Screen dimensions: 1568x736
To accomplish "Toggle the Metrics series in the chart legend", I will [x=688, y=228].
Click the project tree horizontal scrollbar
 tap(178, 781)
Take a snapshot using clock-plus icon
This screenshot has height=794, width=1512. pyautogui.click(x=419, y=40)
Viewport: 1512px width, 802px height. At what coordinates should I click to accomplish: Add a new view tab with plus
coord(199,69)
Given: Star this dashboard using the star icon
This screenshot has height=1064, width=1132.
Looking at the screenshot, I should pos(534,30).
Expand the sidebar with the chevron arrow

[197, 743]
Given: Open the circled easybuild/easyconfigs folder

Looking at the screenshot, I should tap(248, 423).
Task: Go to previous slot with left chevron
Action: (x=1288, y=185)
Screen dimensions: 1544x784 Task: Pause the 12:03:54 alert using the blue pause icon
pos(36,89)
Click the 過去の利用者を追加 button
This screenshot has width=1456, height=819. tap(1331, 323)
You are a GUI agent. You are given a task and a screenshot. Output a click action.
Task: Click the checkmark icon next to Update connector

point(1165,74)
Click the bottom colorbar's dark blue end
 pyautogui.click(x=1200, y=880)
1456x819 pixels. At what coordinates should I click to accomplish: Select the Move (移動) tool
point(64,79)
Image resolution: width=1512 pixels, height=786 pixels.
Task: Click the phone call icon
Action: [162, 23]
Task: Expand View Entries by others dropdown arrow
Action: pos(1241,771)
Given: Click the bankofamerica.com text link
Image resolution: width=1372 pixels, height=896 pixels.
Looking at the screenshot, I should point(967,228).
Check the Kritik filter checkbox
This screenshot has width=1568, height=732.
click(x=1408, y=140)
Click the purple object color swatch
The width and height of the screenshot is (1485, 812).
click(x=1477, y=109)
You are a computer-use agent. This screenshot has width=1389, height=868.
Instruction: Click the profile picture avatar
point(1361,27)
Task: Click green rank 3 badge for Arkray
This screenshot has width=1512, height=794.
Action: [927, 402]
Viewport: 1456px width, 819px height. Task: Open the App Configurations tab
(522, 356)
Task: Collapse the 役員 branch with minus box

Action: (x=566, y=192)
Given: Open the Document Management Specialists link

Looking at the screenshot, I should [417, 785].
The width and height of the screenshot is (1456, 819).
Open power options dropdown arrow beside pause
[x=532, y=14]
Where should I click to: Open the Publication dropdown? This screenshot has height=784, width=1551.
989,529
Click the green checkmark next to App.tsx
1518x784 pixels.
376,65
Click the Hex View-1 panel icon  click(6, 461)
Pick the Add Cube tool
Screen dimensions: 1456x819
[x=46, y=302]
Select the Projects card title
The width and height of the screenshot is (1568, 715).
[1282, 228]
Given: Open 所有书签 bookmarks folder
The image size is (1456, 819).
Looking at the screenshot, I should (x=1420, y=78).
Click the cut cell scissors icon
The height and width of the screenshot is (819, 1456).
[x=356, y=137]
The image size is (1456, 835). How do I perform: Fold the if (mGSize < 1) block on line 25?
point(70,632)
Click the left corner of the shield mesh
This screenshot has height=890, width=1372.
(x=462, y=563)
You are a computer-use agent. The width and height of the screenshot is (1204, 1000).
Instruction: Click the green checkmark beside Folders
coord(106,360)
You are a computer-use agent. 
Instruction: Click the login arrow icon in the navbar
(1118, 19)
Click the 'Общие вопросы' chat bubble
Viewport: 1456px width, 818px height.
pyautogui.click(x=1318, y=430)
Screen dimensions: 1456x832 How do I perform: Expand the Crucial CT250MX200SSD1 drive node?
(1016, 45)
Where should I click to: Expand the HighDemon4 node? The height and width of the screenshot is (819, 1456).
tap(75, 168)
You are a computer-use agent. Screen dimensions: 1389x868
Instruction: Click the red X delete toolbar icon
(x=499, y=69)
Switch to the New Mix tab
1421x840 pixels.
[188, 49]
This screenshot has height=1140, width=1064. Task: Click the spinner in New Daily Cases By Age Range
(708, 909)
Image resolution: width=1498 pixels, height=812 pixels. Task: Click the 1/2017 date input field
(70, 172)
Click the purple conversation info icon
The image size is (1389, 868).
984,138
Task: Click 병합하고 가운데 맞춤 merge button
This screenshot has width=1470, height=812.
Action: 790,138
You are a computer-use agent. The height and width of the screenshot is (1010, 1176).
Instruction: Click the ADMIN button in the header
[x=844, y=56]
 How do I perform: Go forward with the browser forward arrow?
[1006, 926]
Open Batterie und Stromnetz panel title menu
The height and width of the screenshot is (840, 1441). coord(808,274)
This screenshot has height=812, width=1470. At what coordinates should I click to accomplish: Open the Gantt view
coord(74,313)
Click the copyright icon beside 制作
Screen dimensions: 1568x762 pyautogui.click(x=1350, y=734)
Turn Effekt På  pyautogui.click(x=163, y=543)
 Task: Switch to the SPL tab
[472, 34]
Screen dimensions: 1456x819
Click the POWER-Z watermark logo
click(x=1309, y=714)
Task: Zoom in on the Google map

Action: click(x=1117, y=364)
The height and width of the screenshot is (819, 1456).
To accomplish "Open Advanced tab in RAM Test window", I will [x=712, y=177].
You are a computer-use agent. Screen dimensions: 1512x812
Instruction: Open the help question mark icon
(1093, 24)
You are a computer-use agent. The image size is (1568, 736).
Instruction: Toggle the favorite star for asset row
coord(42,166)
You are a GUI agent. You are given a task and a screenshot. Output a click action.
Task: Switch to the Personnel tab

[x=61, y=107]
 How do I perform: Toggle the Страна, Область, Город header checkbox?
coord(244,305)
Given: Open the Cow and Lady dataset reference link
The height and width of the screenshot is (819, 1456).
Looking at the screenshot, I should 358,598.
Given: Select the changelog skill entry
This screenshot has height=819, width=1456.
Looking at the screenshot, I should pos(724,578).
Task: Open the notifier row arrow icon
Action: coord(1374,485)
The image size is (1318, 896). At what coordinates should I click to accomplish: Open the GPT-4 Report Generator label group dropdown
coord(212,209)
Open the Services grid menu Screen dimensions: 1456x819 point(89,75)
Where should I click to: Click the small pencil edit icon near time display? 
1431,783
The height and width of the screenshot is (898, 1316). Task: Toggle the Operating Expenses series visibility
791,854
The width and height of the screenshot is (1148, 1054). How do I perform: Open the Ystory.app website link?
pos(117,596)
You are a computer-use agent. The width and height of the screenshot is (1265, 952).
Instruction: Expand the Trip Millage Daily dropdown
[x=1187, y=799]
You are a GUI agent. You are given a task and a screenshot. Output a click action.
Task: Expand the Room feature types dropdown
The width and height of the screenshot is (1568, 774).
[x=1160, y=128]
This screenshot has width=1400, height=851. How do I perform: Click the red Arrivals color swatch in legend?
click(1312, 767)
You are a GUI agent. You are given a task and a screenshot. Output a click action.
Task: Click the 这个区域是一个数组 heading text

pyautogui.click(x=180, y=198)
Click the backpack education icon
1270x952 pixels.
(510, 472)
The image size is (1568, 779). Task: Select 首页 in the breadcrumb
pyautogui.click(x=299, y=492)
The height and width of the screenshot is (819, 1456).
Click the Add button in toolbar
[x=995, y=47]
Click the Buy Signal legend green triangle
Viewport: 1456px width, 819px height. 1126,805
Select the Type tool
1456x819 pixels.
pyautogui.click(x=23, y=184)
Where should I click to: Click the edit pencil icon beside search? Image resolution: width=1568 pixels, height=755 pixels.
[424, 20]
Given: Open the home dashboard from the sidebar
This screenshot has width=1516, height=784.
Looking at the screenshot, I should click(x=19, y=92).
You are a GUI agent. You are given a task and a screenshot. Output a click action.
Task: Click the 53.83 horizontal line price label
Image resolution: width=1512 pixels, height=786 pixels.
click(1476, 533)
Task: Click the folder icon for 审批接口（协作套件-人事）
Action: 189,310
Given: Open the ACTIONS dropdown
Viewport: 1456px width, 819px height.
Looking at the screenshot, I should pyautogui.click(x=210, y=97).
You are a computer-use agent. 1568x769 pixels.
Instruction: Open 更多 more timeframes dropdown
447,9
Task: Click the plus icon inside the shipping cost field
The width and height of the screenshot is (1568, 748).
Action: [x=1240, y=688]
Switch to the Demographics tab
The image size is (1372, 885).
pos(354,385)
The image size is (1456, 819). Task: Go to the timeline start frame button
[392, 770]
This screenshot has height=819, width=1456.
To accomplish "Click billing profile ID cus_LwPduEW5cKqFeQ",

_What is required_
Scan the records for the string "will" and show every line that contains it.

_The answer_
To accomplish "Toggle the Metrics series in the chart legend", I will [x=688, y=228].
To accomplish "Open Advanced tab in RAM Test window", I will [x=712, y=177].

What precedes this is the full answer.